Stated task ▸ Starting with the line containing "You are a computer-use agent." and going on through the line containing "pyautogui.click(x=1232, y=174)", write those lines out again with "Developer section" changed to "Billing section" and everything else left as it is. Give only those lines, without the pictures.

Input rows ▸
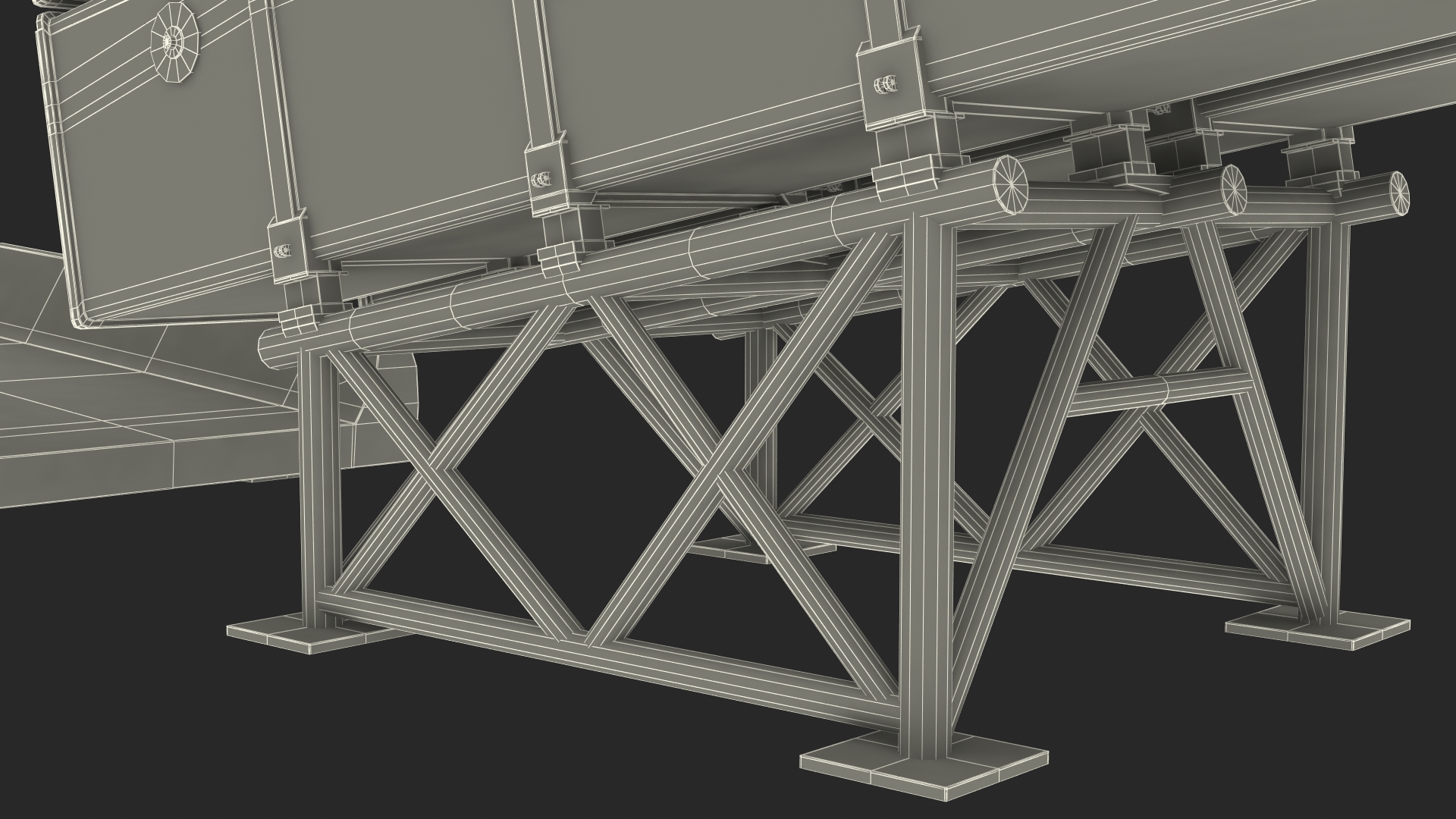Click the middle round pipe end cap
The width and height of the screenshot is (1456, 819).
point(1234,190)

==

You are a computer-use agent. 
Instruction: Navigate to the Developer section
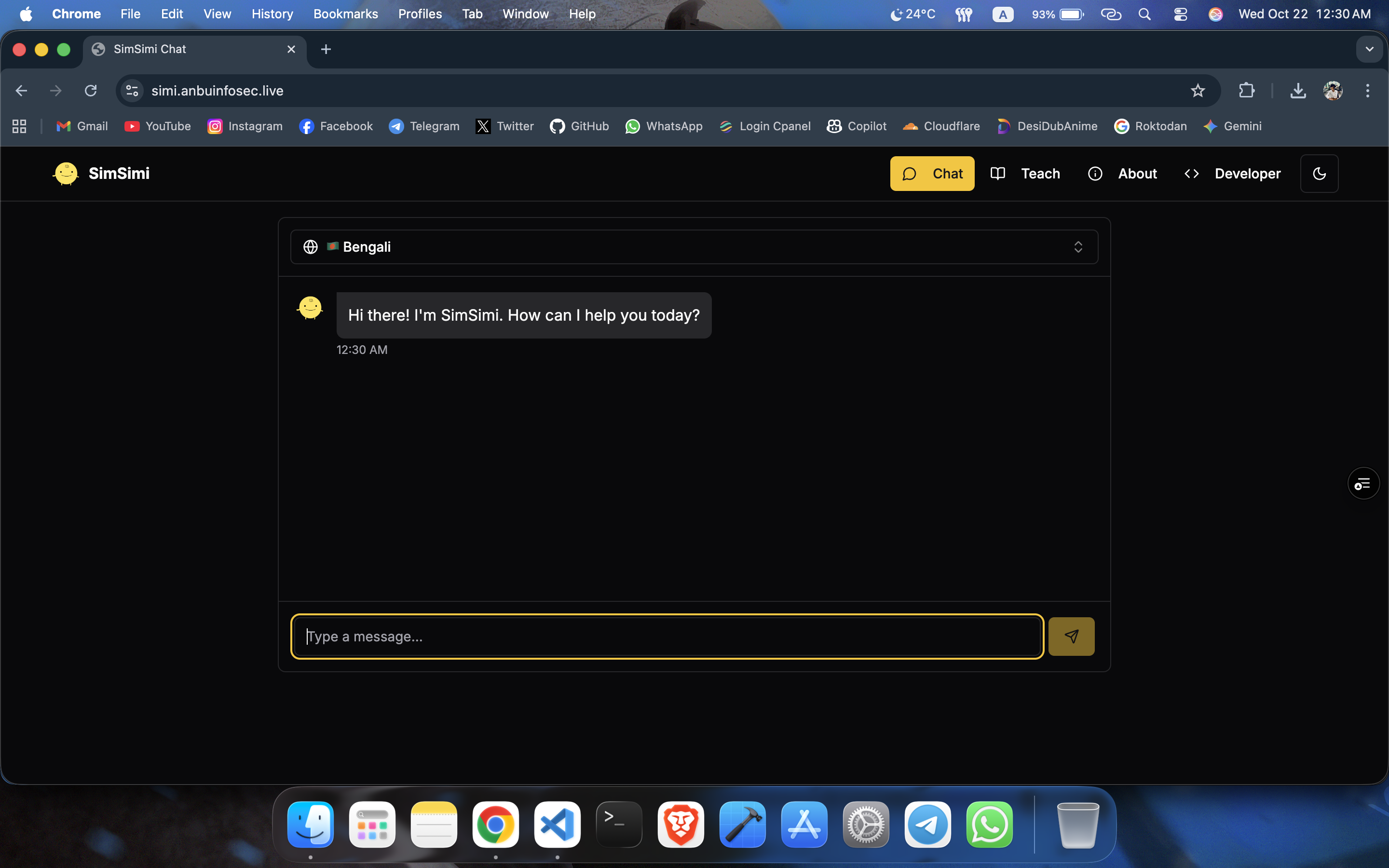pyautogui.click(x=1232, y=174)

Reply to the exercise ▸
You are a computer-use agent. 
Instruction: Navigate to the Billing section
pyautogui.click(x=1232, y=174)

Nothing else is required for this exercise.